Un instant Azad se trouve face à face, avec un membre de gang blessé, qui se cache dans les décombres. Le membre de gang est blessé au point de ne pas pouvoir se défendre, mais il est conscient. “J’ai allumé une cigarette, j’ai tiré deux tafs, je l’ai tendue à l’homme” dit Azad. “L’homme l’a prise, a tiré deux tafs, et j’ai envoyé la balle, et l’ai tué”.
Sourit-il ?
Je ne sais pas quoi dire.
Les questions que j’ai posées à de nombreux/ses différentEs commandantEs, sur l’attitude envers les prisonniers, et les réponses que j’ai prises s’entrechoquent dans ma tête.
A ce moment là, on annonce que le repas est prêt. Nous nous rassemblons autour de la table préparée à même le sol du bâtiment du quartier, à étage unique et trois chambres. Le repas composé de thé, d’oeufs à la poêle, fromage, olives, tomates et oignons verts et de pain, se termine.
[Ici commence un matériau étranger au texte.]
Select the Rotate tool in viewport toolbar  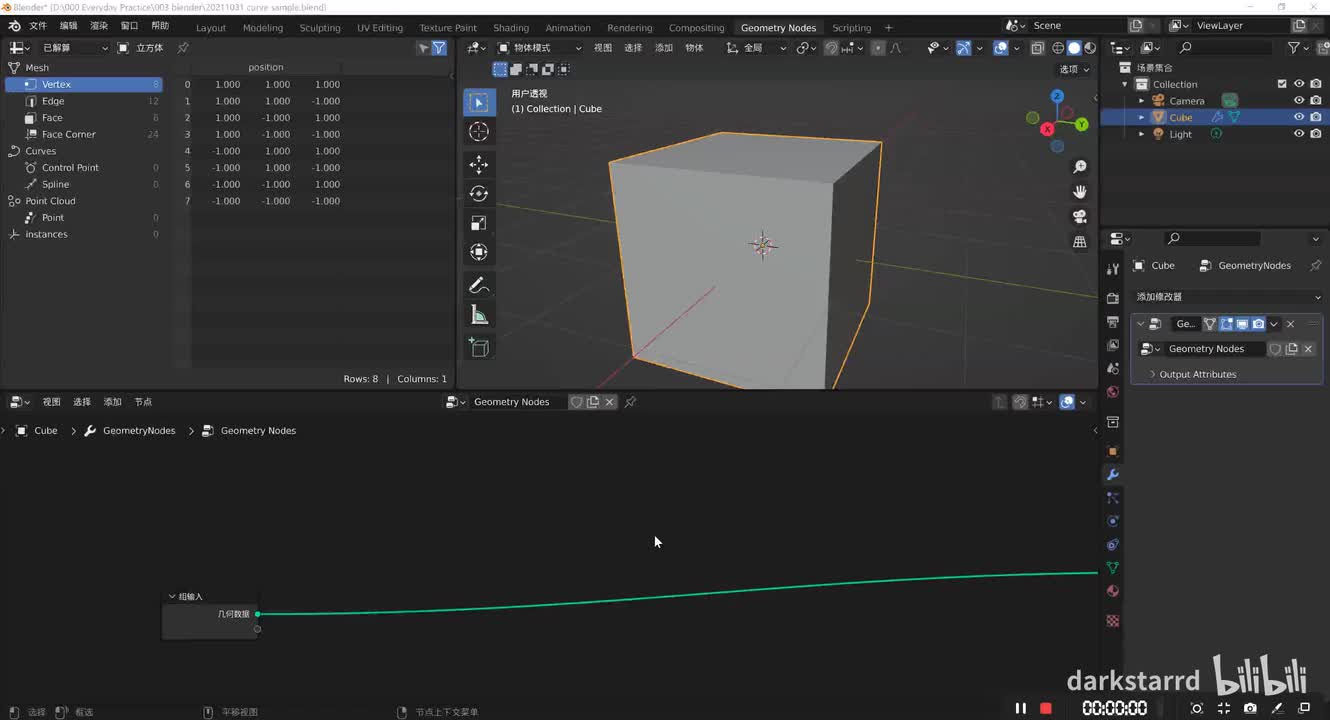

Nous fumons et buvons du thé.
Je ne résiste plus et je m’adresse à Heval Çiçek, une des commandantEs avec lesquelLEs j’ai lié une amitié chaleureuse ; “il y a quelques temps, dans un des camps que j’ai visité, un ami m’a raconté une histoire” commençais-je. Ensuite, je partage l’histoire qu’Azad m’a raconté peu avant, avec tous ceux et celles qui sont attabléEs.
“Que pensez-vous de ce que cet ami a fait ?”
Des réactions fusent de toutes les bouches. Çiçek me rappelle que cela est une crime de guerre, et que j’ai vu auparavant comment les prisonniers sont traités.
Nos yeux se croisent avec Azad. Il est étonné et gêné de voir que son erreur arrive sur le tapis comme sujet, il est content du fait que j’ai gardé son nom secret.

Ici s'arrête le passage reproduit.